I suspect, we have to bite the bullet and live with the duplicated code.

snazy avatar Mar 01 '22 11:03 snazy

yeah I don't have any better suggestions as I was already trying to reduce code duplication when working on this initially and couldn't come up with anything better than what we have already

nastra avatar Mar 01 '22 13:03 nastra

Okay - then let's keep this one open. I've added a new later label for those kinds of issues.

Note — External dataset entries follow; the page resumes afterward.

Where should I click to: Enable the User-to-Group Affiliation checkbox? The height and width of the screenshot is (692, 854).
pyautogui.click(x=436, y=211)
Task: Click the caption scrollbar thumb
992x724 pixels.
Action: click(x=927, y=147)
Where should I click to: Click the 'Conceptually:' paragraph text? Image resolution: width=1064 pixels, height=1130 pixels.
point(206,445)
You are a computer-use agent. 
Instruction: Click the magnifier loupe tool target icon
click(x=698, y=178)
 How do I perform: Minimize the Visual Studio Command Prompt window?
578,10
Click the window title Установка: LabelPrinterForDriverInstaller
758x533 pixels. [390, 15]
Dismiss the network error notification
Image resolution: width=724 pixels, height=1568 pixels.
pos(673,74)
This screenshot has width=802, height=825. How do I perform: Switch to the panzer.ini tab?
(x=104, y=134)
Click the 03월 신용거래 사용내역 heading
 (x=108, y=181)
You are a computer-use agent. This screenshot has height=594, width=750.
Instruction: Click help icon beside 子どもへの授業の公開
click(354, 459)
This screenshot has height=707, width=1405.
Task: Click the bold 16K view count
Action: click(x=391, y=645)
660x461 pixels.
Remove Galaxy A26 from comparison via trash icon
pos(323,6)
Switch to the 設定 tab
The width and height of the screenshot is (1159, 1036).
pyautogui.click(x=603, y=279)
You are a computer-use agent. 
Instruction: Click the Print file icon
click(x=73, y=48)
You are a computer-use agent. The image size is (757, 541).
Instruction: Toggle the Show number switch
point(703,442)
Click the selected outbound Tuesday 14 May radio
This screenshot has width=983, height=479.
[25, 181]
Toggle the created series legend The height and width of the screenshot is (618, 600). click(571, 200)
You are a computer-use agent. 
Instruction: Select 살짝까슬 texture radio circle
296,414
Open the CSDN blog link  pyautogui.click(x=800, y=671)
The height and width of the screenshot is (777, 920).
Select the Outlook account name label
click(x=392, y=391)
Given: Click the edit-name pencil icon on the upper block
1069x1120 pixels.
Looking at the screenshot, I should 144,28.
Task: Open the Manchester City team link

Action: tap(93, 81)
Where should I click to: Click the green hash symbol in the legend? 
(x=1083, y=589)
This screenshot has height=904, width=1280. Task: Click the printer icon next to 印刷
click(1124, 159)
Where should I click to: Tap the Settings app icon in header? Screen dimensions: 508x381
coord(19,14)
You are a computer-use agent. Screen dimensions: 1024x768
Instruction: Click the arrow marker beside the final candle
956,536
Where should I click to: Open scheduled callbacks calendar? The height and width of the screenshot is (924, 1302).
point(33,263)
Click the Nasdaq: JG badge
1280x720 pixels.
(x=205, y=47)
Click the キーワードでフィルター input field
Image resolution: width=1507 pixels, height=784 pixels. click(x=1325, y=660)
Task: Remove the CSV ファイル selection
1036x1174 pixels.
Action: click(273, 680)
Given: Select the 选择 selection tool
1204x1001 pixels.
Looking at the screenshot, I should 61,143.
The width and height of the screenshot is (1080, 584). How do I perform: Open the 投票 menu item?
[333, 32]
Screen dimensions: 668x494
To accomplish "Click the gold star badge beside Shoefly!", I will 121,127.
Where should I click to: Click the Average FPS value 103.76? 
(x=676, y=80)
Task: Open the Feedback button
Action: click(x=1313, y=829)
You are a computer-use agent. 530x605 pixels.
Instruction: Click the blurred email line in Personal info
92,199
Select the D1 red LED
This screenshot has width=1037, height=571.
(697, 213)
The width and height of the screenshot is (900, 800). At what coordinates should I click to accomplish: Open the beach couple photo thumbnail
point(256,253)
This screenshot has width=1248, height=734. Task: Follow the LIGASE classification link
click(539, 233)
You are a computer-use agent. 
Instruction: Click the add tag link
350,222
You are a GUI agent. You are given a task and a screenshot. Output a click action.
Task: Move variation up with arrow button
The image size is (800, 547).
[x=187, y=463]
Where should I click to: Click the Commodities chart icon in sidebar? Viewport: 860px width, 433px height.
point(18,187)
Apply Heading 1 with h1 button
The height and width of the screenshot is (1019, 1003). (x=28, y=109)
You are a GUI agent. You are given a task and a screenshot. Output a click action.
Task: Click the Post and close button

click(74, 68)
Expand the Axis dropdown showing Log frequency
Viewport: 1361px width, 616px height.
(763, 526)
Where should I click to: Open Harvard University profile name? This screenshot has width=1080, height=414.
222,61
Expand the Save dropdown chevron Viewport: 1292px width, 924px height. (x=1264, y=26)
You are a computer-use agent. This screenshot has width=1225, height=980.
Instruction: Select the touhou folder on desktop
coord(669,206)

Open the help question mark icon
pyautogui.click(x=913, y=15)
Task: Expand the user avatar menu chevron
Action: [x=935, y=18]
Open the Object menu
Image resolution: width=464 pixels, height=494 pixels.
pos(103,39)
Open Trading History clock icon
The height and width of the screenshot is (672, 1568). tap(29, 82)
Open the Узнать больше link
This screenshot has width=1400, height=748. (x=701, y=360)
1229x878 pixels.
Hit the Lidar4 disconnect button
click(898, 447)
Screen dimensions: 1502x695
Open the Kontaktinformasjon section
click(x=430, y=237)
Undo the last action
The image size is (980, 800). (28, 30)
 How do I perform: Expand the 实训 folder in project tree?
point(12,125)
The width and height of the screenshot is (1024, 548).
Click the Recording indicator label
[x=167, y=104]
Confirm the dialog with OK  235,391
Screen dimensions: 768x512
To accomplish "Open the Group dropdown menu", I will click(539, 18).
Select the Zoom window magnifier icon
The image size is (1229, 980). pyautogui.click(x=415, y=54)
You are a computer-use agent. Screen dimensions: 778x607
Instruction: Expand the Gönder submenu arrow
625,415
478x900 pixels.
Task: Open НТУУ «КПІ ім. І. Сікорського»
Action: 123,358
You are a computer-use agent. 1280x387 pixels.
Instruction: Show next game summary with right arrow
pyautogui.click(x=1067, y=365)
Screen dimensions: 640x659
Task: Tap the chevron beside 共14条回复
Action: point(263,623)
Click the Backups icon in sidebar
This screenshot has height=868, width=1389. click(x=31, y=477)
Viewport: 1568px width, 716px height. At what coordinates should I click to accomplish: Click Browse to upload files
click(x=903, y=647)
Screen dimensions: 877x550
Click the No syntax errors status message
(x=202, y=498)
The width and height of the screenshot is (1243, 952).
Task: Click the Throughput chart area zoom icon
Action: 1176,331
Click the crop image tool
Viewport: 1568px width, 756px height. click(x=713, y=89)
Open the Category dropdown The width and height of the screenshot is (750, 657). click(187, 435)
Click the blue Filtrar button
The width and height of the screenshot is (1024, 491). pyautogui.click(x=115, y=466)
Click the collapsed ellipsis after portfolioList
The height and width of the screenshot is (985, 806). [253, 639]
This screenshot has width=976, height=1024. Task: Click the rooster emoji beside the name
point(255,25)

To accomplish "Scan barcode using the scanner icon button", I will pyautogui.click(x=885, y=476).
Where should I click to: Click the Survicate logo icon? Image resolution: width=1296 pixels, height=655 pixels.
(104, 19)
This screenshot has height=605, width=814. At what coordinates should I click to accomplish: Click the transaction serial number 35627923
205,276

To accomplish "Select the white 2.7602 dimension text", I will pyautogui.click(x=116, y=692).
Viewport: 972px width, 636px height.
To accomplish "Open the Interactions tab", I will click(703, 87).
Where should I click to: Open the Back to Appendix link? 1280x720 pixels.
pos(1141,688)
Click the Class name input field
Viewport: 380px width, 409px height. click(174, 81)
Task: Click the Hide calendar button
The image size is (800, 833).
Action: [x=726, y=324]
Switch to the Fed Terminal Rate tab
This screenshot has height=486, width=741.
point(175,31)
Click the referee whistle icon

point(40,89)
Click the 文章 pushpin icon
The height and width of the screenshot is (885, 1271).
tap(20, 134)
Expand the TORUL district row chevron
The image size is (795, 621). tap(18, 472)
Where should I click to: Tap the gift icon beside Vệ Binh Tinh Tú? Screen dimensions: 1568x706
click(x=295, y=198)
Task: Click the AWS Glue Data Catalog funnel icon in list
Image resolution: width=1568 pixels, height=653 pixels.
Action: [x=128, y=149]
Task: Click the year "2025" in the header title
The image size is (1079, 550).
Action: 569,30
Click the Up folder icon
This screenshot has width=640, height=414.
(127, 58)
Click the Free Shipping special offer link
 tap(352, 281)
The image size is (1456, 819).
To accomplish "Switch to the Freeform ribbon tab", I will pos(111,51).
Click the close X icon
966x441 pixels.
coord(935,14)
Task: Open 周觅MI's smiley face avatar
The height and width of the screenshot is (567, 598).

snazy avatar Mar 01 '22 13:03 snazy

Today while analyzing one issue, I saw that Even though BaseCreateReferenceExec is base for spark-3.1 and spark-3.2, for spark-3.1 overrides both the methods of BaseCreateReferenceExec with exact same code from BaseCreateReferenceExec

I just removed BaseCreateReferenceExec and extended NessieExec and test was passing for both. So, we should move BaseCreateReferenceExec to spark 3.2 as it is not really base ?

ajantha-bhat avatar Mar 21 '22 06:03 ajantha-bhat

@ajantha-bhat I forgot to remove the implementation from those classes after I moved it to the base classes. https://github.com/projectnessie/nessie/pull/3673 cleans this up

nastra avatar Mar 21 '22 07:03 nastra

@ajantha-bhat I forgot to remove the implementation from those classes after I moved it to the base classes. https://github.com/projectnessie/nessie/pull/3673 cleans this up

@nastra : perfect, I was also doing the same changes offline , you beat me in the race 😂

ajantha-bhat avatar Mar 21 '22 07:03 ajantha-bhat

I suspect there's not much more we can do here considering that IDEs + Gradle need to work.